# Brief:
All records given below must be printed word for word.
#### Raw data ####
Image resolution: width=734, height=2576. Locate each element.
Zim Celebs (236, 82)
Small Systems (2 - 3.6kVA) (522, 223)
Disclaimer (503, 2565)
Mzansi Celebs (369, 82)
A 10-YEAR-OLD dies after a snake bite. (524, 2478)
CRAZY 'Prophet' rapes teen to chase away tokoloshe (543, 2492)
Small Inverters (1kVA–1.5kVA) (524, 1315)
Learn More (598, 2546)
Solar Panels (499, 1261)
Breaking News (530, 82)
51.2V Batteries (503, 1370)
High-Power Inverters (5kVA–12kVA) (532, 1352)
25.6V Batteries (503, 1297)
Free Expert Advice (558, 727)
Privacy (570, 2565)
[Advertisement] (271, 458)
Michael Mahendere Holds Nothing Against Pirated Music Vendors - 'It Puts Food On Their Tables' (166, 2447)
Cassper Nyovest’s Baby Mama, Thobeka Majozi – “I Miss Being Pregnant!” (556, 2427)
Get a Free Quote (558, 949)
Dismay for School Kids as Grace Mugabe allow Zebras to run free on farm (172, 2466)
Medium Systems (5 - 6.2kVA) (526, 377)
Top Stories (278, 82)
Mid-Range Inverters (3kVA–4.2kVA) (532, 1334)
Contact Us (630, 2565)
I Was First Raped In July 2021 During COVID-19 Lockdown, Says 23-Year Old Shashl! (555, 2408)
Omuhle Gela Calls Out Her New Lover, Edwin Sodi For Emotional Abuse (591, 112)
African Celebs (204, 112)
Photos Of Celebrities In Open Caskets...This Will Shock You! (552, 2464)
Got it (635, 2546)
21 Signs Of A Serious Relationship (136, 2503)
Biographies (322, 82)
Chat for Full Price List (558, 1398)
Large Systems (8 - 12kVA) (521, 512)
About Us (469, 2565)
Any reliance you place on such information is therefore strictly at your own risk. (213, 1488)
####
# Solution below:
Image resolution: width=734, height=2576. Locate each element.
Zim Celebs (236, 82)
Small Systems (2 - 3.6kVA) (522, 223)
Disclaimer (503, 2565)
Mzansi Celebs (369, 82)
A 10-YEAR-OLD dies after a snake bite. (524, 2478)
CRAZY 'Prophet' rapes teen to chase away tokoloshe (543, 2492)
Small Inverters (1kVA–1.5kVA) (524, 1315)
Learn More (598, 2546)
Solar Panels (499, 1261)
Breaking News (530, 82)
51.2V Batteries (503, 1370)
High-Power Inverters (5kVA–12kVA) (532, 1352)
25.6V Batteries (503, 1297)
Free Expert Advice (558, 727)
Privacy (570, 2565)
[Advertisement] (271, 458)
Michael Mahendere Holds Nothing Against Pirated Music Vendors - 'It Puts Food On Their Tables' (166, 2447)
Cassper Nyovest’s Baby Mama, Thobeka Majozi – “I Miss Being Pregnant!” (556, 2427)
Get a Free Quote (558, 949)
Dismay for School Kids as Grace Mugabe allow Zebras to run free on farm (172, 2466)
Medium Systems (5 - 6.2kVA) (526, 377)
Top Stories (278, 82)
Mid-Range Inverters (3kVA–4.2kVA) (532, 1334)
Contact Us (630, 2565)
I Was First Raped In July 2021 During COVID-19 Lockdown, Says 23-Year Old Shashl! (555, 2408)
Omuhle Gela Calls Out Her New Lover, Edwin Sodi For Emotional Abuse (591, 112)
African Celebs (204, 112)
Photos Of Celebrities In Open Caskets...This Will Shock You! (552, 2464)
Got it (635, 2546)
21 Signs Of A Serious Relationship (136, 2503)
Biographies (322, 82)
Chat for Full Price List (558, 1398)
Large Systems (8 - 12kVA) (521, 512)
About Us (469, 2565)
Any reliance you place on such information is therefore strictly at your own risk. (213, 1488)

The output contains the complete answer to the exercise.